The winners and losers from the second Puerto Rico gubernatorial debate

by Sep 15, 2016Elections0 comments

As the 2016 campaign enters the home stretch, Puerto Rico has now had two gubernatorial debates, first on Wapa, and last night on Telemundo. These events, as with national ones, are highly scrutinized, but also subjectively characterized by the different political factions. For this reason, here at Pasquines we have stayed away from the “who won the debate” narrative, believing it to be a fallacy of no consequence.
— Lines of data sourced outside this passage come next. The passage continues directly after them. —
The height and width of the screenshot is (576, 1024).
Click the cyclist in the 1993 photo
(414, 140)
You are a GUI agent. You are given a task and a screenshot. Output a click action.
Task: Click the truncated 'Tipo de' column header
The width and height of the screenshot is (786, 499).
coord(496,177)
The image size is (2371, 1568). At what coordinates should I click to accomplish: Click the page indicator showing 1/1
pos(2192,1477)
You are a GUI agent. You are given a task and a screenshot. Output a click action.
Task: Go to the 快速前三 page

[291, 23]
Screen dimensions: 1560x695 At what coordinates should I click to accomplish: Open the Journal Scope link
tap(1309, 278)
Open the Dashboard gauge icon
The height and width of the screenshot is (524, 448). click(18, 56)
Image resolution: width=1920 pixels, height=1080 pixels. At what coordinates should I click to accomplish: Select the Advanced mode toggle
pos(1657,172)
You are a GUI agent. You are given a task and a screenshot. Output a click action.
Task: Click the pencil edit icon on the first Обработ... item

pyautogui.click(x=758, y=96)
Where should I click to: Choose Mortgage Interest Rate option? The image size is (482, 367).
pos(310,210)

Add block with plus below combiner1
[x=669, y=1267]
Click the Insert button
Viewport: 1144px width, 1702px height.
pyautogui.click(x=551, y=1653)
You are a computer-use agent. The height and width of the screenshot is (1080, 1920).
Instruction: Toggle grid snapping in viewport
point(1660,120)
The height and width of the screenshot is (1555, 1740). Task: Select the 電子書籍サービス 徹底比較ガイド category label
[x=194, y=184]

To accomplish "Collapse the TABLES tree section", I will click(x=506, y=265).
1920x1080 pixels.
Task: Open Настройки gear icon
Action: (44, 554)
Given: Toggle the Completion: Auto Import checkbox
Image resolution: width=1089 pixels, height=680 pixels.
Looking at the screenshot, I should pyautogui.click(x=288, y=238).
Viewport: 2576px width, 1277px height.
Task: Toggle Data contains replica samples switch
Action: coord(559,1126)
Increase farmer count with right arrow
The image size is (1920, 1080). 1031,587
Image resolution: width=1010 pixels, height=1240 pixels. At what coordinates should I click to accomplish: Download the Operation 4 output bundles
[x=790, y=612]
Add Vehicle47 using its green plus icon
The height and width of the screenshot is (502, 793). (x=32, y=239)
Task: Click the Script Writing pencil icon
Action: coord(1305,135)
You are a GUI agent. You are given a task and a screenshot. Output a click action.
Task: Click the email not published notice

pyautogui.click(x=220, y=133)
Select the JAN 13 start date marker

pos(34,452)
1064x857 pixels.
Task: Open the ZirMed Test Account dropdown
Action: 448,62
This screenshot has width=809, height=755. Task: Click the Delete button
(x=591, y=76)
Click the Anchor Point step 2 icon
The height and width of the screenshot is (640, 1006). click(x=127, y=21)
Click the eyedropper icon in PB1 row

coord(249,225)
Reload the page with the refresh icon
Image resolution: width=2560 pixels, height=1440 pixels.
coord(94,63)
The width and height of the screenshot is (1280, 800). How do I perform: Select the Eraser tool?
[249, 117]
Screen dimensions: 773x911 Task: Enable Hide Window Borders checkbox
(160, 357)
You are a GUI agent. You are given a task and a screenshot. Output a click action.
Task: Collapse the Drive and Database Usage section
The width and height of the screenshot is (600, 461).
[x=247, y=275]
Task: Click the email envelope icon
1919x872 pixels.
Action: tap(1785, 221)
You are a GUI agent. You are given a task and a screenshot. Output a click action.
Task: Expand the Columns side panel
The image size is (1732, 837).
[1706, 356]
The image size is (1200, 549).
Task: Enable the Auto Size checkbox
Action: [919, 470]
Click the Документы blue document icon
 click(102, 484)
That said, and inspired by The Washington Post’s The Fix blog, we have come to believe there is some merit to evaluating the performance of the candidates, so here are this writer’s impressions of the candidates.

 

The winners

(in no particular order)

Alexandra Lúgaro

In the first debate, independent candidate Alexandra Lúgaro’s performance ended up being underwhelming, outshined by Manuel Cidre’s sheer pragmatism and Maria de Lourdes Santiago’s flawless delivery. She learned from that first performance, and tonight delivered a particularly good execution, both in terms of substance and style.

 

Ricardo Rosselló

The New Progressive Party candidate struggled in his first general election debate, with what could be seen as an overly rehearsed and unnatural delivery of his points, perceived at times as robotic. Like Lúgaro, Rosselló learned and improved on his execution, delivering a much more natural and confident performance, accentuated by his proposals. While it wasn’t a dazzling, game-changing display of debating skills, truth is, Rosselló doesn’t need it. The status quo in the race favors him, after several polls place him at the top of the six way race. By merely having an ok debate, and with no one else outshining the others by a significant margin, Rosselló might be the candidate that has the best night.

 

The losers

David Bernier

The Popular Democratic Party’s candidate seemed to have a slight shift in tone, with less combative answers. Granted, the very structured and strict format allowed for even less confrontation between candidates than before, save for the one question Bernier asked Rosselló. It was in this question that Bernier had his biggest misstep of the night: a very predictable question based on the oft-repeated attack on Rosselló that he will fire public workers. Rosselló was evidently prepared for this question, and Bernier was not able to make him look bad. On that note, Bernier needs a home-run in these debates, if the momentum in the race is to shift at all, and last night, he fell short of that again.

 

Maria de Lourdes Santiago

As a senator and politician used to public life, the Puerto Rican Independence Party’s candidate usually delivers perfectly delivered statements that drive home her points. Last night however, there were instances where she stumbled and came off as off her game. Don’t expect any memes to come out from her performance last night. As a distant third place in the race, Santiago would need an unmistakably superior performance that distinguishes her, not only among the other five candidates, but among the usual PIP candidates. As of right now, it seems like it’s a race for third place between her and the other independent and minor party candidates, and she might lose.

 

Debates in Puerto Rico

If national presidential primary are too chaotic, Puerto Rican debates fail on the overly structured sense. While you can understand the attempt to have order when there are six candidates on stage, the very short turns, and inability for candidates to confront each other, and lack of moderators who follow up when questions are not answered is frustrating to say the least. The debate was overall, a snooze fest with no memorable moments, despite all the hype about it being a new format. The only chance for a real debate, came when candidates were, by random selection, asked to ask another a question. But the potential of the move was eliminated since the candidate asking the question had not chance to follow up. In short, once again, we have less debate, more of two hours of candidates repeating their stump speeches in 30 and 60 minute clips. We can do better. There was also criticism on social media because, on this debate, as on the last, there was no sign language interpreter on screen.

 

You’ll notice Manuel Cidre and Rafael Bernabé are not in this list. That’s because neither of their performances was good or bad enough to likely have any impact. As far as the race is concerned they remain stagnant, even in a race that is likely to be unaffected by this debate.

We will have a few more debates for the gubernatorial race, with one of them again on Telemundo in late October.